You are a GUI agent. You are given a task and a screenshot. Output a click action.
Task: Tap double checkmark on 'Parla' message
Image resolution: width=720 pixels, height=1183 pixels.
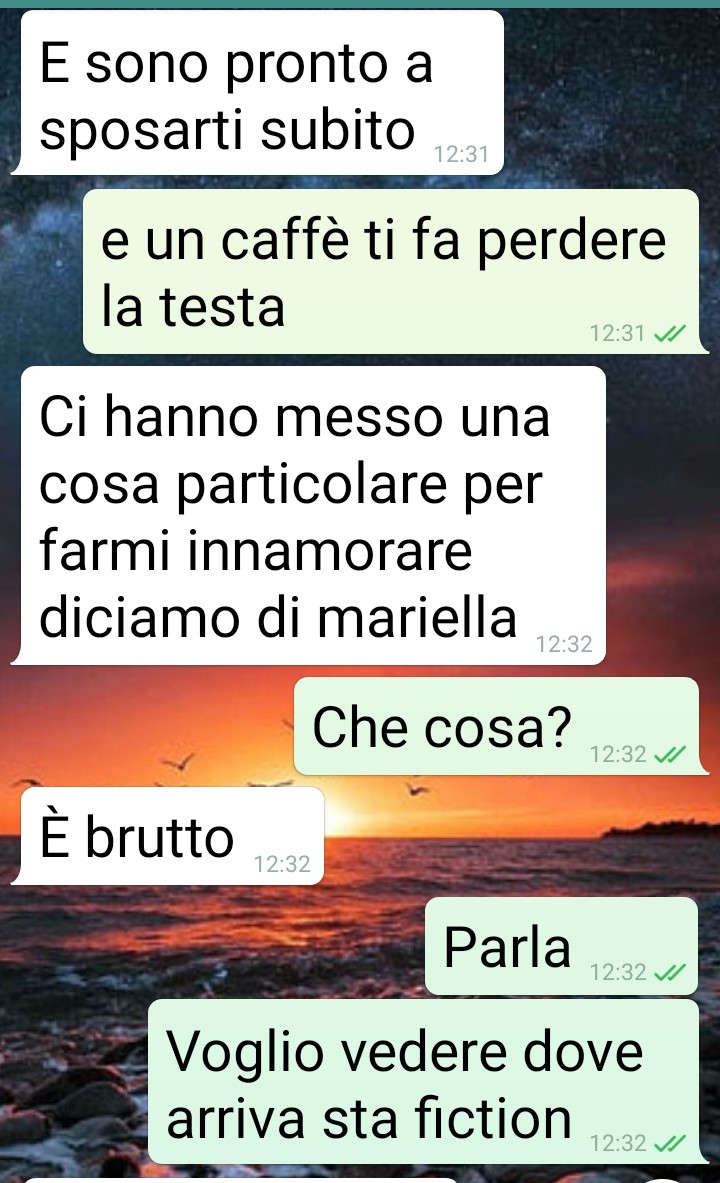pos(669,972)
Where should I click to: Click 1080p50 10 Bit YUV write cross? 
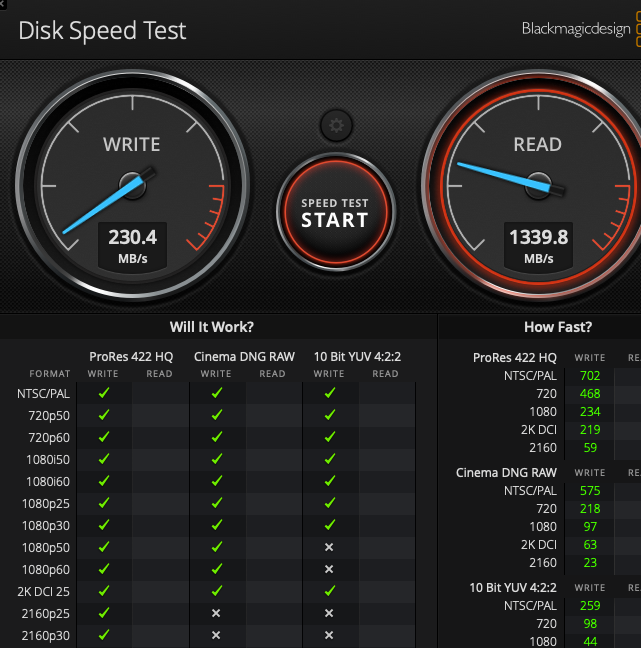pos(329,547)
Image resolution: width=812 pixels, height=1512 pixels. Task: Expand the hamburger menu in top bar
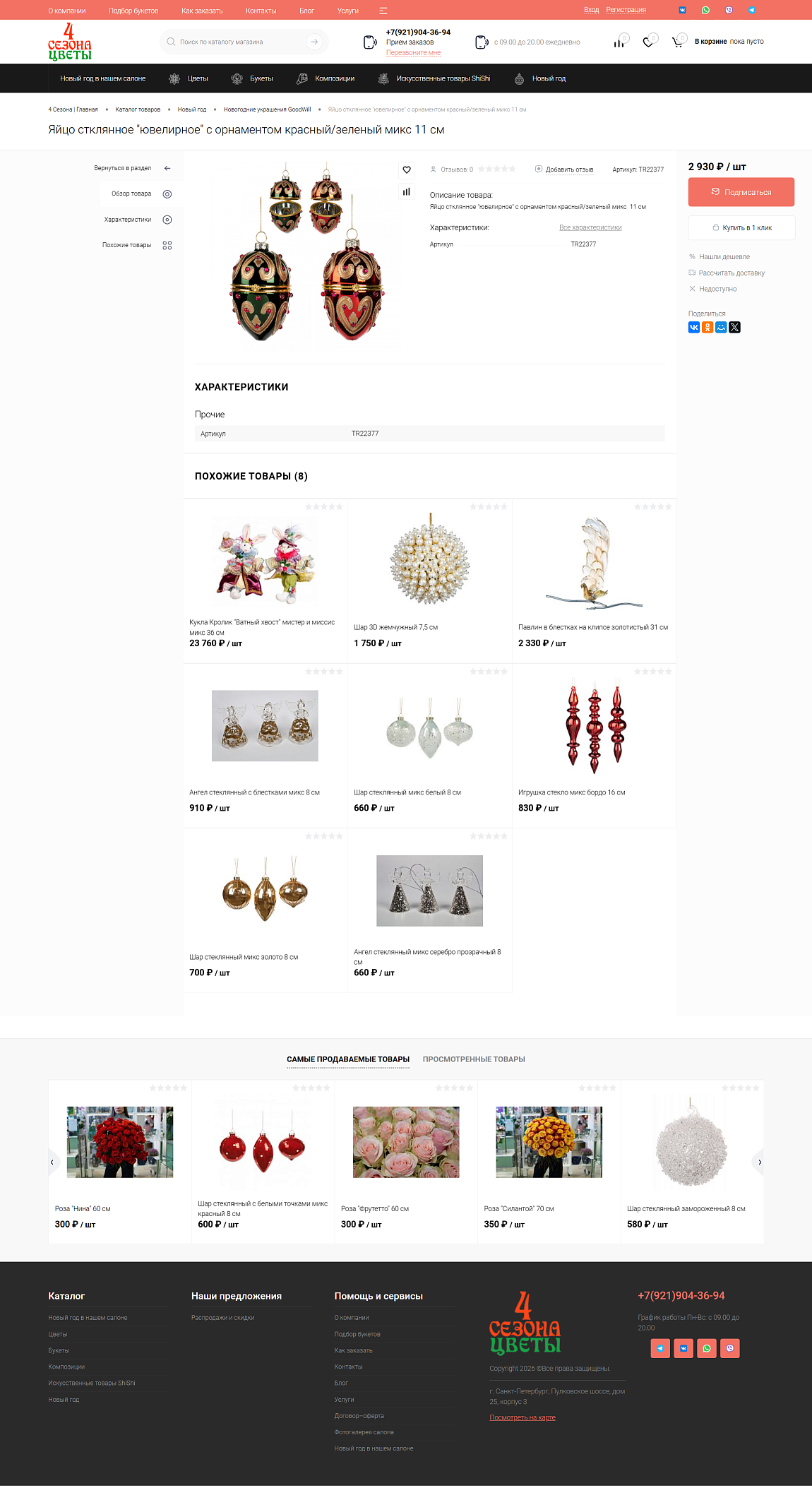383,11
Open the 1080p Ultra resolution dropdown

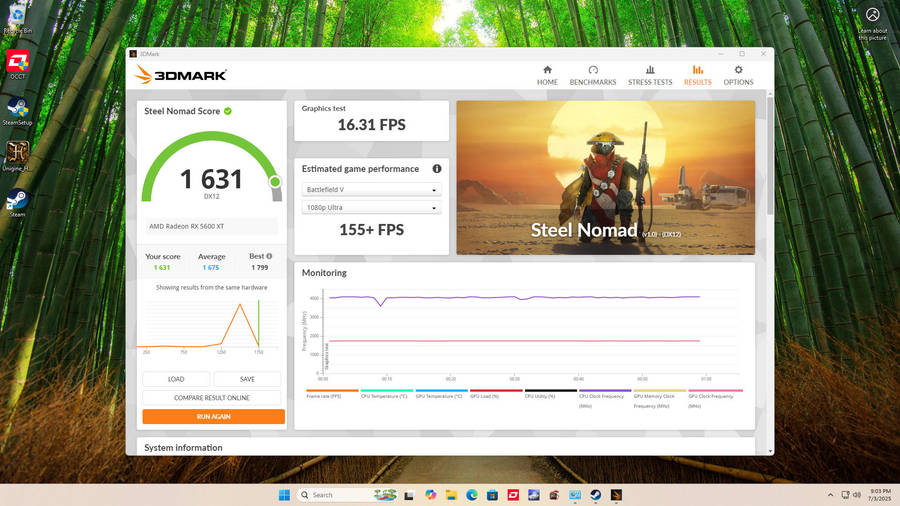(371, 208)
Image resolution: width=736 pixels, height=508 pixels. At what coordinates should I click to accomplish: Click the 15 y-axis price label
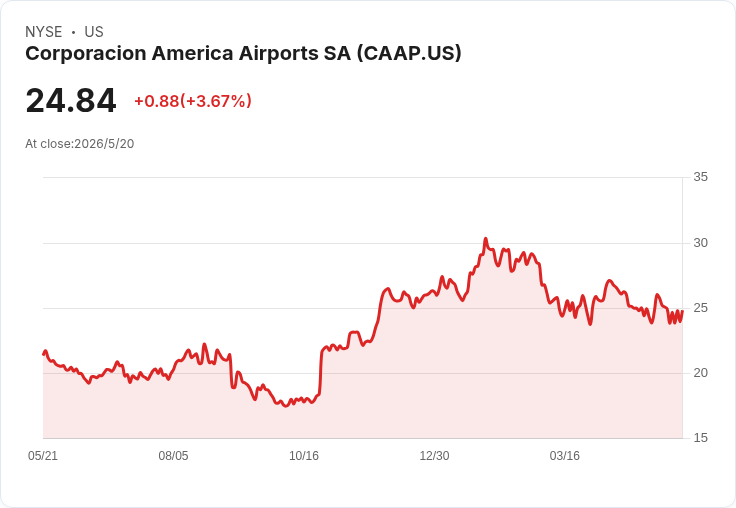point(700,438)

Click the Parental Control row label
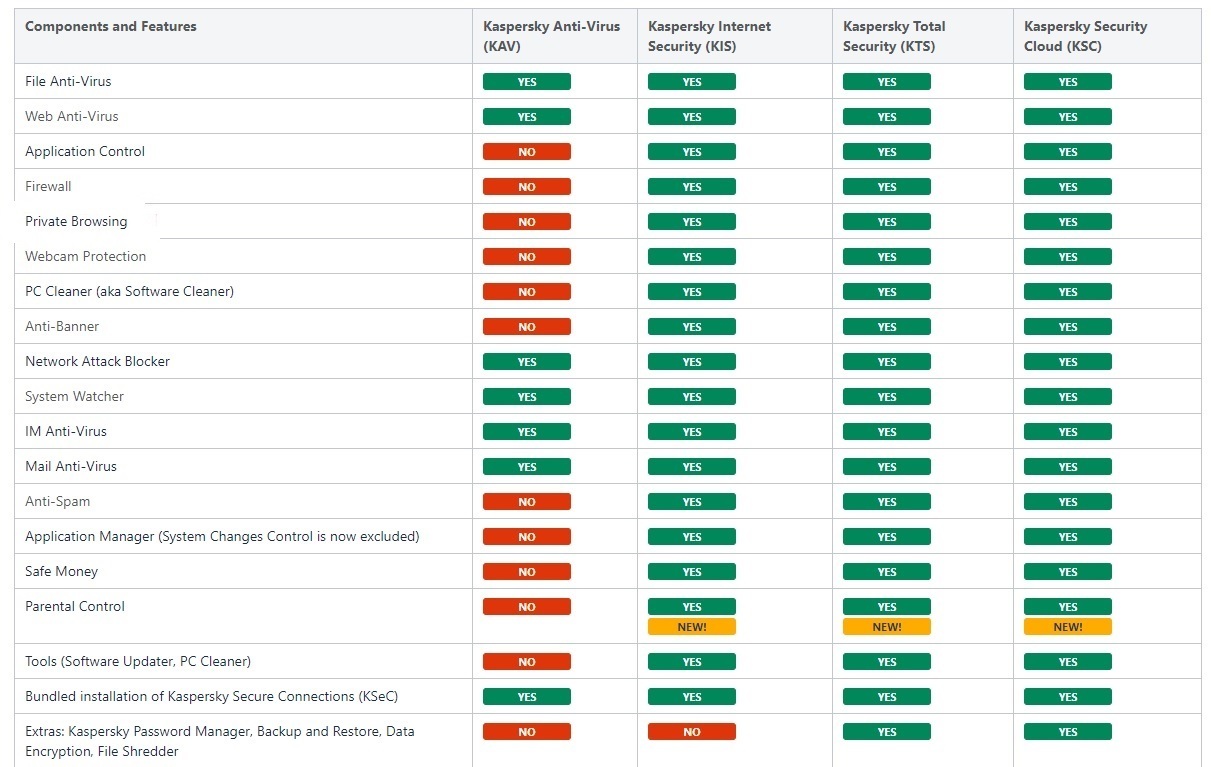(x=75, y=606)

• • • •

### Problem
Pictures stay out; everything else in the records gets copied exactly.

### Response to this task
You are a GUI agent. You are given a task and a screenshot. Output a click action.
Task: Tap double checkmark on 'Parla' message
Image resolution: width=720 pixels, height=1183 pixels.
pos(669,972)
Where should I click to: Click 1080p50 10 Bit YUV write cross? 
pos(329,547)
Image resolution: width=812 pixels, height=1512 pixels. Task: Expand the hamburger menu in top bar
383,11
Open the 1080p Ultra resolution dropdown

(371, 208)
Image resolution: width=736 pixels, height=508 pixels. At what coordinates should I click to accomplish: Click the 15 y-axis price label
point(700,438)

Click the Parental Control row label
(x=75, y=606)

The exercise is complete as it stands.